Went out for the first time this year last night had some does come in around 5. I passed on them just to see what would happen. Right at dark two bucks come in one was a smaller basket rack and the other a 130 class deer. I got one around the same size last year with the bow. He comes right in at 20 yards I pick up my bow I hesitate then I draw back and grunt at him twice he doesn't stop I yell hey he stops and I let it fly. He runs away with his tail down. My arrow hit something and it was loud. The deer ran over the hill and I thought I heard him crash. I waited around an hour to get down. Then another hour for my dad to get to the site. I couldn't find anything no arrow or blood we searched for hours in the dark with no luck. I went back this morning and searched from day light to noon nothing I'm discouraged and I feel like I jumped the gun....


----------



## snag (Dec 27, 2005)

Sounds like you hit the shoulder blade, a lot of bone area and would make a loud sounding hit. Other than a sore shoulder it should b ok, the arrow would come out after going through some brush. Just my 2 cents worth..


----------



## miked913 (Feb 29, 2008)

Usually a shoulder hit you find blood & sometimes good blood for a short while then none. And usually recover the arrow with in a short distance. I do agree with him surviving. Are you positive you hit the deer and your arrow didn't just hit something along the way and fly off? Broadheads can have crazy deflections.


----------



## buckeyebowman (Feb 24, 2012)

Just how dark was it? Mind you, I am in no way suggesting that you shot after legal time. But, early in the season with most of the tree canopy still up, it gets too dark for me to see well enough to shoot long before the legal 1/2 hour after sunset, especially on a cloudy evening. If I can't "pick a hair" to shoot at, then it's too late.


----------



## Bluewalleye (Jun 1, 2009)

This may sound stupid, but look up in some of the trees that are around where you took the shot. One time I heard a loud smack and thought I had hit the deer. Only to find out that I had hit a thick branch straight in the middle. lol


----------



## MuskieManOhio (Jun 29, 2008)

I wasn't positive that I hit the deer it just sounded like it and the deer reacted like it got hit it wasn't after shooting time either I 100% obey the laws.. I guess all I can do is just keep trying... I like the aiming at a single hair thing.. Thanks for the tip


----------



## WISH IT WAS YOU (Jul 25, 2006)

Ouchy mamma frank


----------



## shadowalker (May 7, 2004)

MuskieManOhio said:


> I wasn't positive that I hit the deer it just sounded like it and the deer reacted like it got hit it wasn't after shooting time either I 100% obey the laws.. I guess all I can do is just keep trying... I like the aiming at a single hair thing.. Thanks for the tip


I would add lighted nocks to your set up,,


----------



## buckeyebowman (Feb 24, 2012)

Bluewalleye said:


> This may sound stupid, but look up in some of the trees that are around where you took the shot. One time I heard a loud smack and thought I had hit the deer. Only to find out that I had hit a thick branch straight in the middle. lol


Wow! This reminded me of something I haven't thought about in a long time. The exact same thing happened to me, only it was in the morning in broad daylight. A buck walked behind my tree, I took dead aim, and nailed a big, thick branch dead center! 
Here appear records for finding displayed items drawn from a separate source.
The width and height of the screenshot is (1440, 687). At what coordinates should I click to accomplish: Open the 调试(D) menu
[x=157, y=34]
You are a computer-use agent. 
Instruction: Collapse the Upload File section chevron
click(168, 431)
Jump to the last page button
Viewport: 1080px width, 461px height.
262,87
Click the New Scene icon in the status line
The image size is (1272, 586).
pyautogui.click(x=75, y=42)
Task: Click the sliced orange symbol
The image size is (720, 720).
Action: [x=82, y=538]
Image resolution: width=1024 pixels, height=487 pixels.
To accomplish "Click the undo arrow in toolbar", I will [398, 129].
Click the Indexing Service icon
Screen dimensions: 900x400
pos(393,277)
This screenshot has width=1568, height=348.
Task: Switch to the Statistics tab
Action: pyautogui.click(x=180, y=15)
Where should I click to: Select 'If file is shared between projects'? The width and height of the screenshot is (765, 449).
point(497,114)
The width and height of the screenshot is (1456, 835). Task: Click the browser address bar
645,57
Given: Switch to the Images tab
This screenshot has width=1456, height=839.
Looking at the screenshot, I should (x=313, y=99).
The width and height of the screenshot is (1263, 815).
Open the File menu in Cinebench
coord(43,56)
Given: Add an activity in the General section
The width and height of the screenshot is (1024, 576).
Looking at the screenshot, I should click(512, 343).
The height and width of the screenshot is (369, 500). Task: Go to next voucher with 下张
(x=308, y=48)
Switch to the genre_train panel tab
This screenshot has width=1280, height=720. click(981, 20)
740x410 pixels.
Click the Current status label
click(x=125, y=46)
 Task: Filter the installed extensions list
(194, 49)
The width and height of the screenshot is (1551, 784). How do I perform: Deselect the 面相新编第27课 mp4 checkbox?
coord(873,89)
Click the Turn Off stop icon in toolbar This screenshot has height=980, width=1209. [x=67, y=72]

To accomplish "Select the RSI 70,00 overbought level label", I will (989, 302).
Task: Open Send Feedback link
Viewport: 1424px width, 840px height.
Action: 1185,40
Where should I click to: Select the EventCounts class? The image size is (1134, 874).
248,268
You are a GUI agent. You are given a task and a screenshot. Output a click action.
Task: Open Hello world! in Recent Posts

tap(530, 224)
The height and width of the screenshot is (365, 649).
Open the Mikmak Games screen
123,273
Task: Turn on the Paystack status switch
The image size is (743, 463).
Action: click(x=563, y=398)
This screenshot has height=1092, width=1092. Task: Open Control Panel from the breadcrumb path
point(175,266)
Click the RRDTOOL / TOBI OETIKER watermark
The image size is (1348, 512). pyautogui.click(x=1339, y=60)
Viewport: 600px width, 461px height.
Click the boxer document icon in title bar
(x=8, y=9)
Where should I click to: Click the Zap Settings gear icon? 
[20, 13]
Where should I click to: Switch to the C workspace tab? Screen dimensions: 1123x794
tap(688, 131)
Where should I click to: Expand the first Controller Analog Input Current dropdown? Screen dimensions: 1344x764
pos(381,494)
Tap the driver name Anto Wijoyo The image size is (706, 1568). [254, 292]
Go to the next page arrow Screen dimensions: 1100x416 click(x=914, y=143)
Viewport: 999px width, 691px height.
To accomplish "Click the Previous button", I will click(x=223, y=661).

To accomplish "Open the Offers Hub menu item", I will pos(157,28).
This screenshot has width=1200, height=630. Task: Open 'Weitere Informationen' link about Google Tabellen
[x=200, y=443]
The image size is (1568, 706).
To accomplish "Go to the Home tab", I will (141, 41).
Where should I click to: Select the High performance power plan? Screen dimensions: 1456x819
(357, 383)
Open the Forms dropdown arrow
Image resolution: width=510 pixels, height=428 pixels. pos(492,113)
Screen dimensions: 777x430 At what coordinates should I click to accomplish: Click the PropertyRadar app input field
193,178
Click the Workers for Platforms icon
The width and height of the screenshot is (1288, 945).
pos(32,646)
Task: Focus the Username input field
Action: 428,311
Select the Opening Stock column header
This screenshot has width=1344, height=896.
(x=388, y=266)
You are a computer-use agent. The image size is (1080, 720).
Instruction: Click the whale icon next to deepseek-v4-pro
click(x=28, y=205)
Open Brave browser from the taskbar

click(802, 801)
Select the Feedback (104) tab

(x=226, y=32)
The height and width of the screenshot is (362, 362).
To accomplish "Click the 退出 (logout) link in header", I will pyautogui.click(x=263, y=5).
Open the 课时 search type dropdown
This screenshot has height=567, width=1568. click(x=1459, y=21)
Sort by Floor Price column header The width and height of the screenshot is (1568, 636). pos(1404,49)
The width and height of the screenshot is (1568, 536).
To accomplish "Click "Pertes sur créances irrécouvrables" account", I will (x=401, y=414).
Subsequently I read an article that explained this phenomenon. Let's say you're in a treestand and you're drawn on a deer at 30 yards. You have your 30 yard pin dead on the deer's vitals. But, if there's a branch on that tree 10 yards away that lines up with your 10 yard pin, guess what you're going to hit! 

Ah! The problems of bow hunting!


----------



## MuskieManOhio (Jun 29, 2008)

Thanks for the replies everyone I am just going to keep on trucking!


----------



## dugworm (May 23, 2008)

Sounds like a clean miss to me. Prolly hit a tree, rock, brush, etc...


----------



## Lundy (Apr 5, 2004)

While not a 100% indicator of hitting a deer a tucked tail is not generally a good indicator of a clean miss.


----------



## Relic Hunter (Feb 16, 2008)

I 2nd the lighted nocks. Can follow arrow like a lazer beam to target. Also easy to see from a distance if the deer dropped or arrow came out while running. Never hunt w out em. Hate that feeling of losing em. Maybe he'll show back up


----------